* Input for this task *
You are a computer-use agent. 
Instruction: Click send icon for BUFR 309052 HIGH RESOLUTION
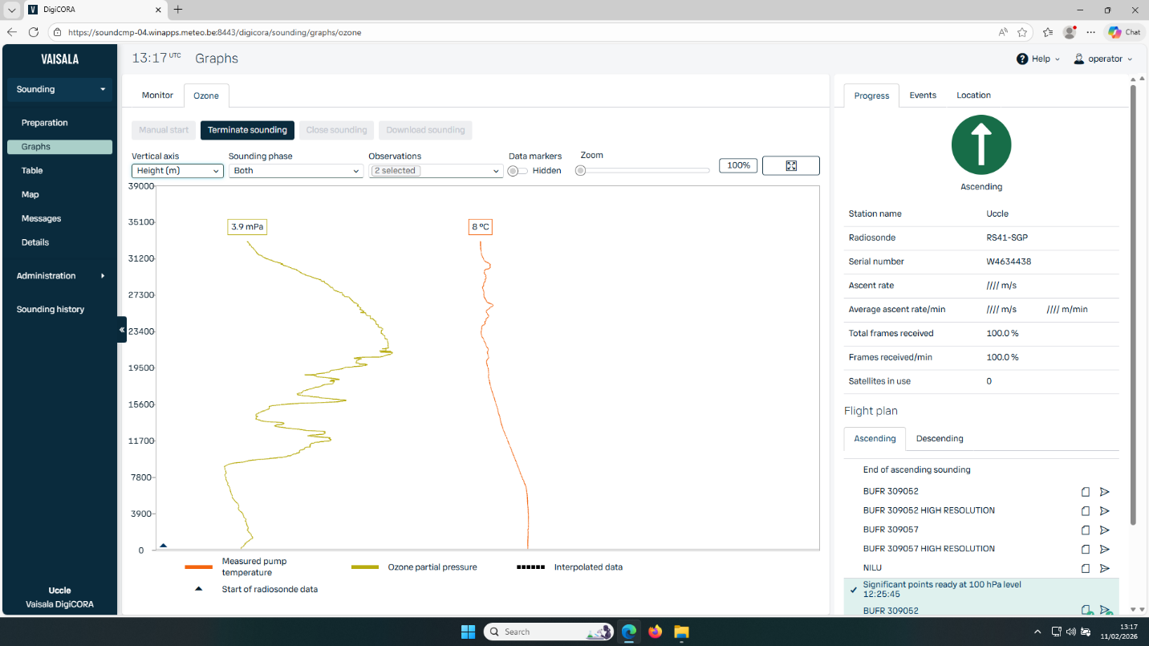[1104, 510]
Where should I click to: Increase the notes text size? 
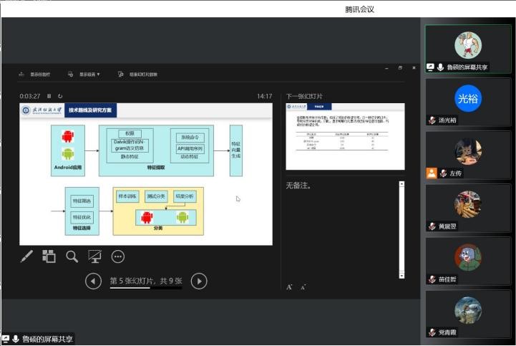(290, 287)
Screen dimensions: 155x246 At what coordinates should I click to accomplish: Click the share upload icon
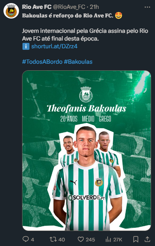tap(147, 239)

* Work item *
A precise repetition of every entry, free of pictures, is the expected answer.

* Response to the exercise *
You are a computer-use agent. 
Instruction: Click send icon for BUFR 309052 HIGH RESOLUTION
[1104, 510]
Where should I click to: Increase the notes text size? 
(290, 287)
Screen dimensions: 155x246 At what coordinates should I click to accomplish: Click the share upload icon
tap(147, 239)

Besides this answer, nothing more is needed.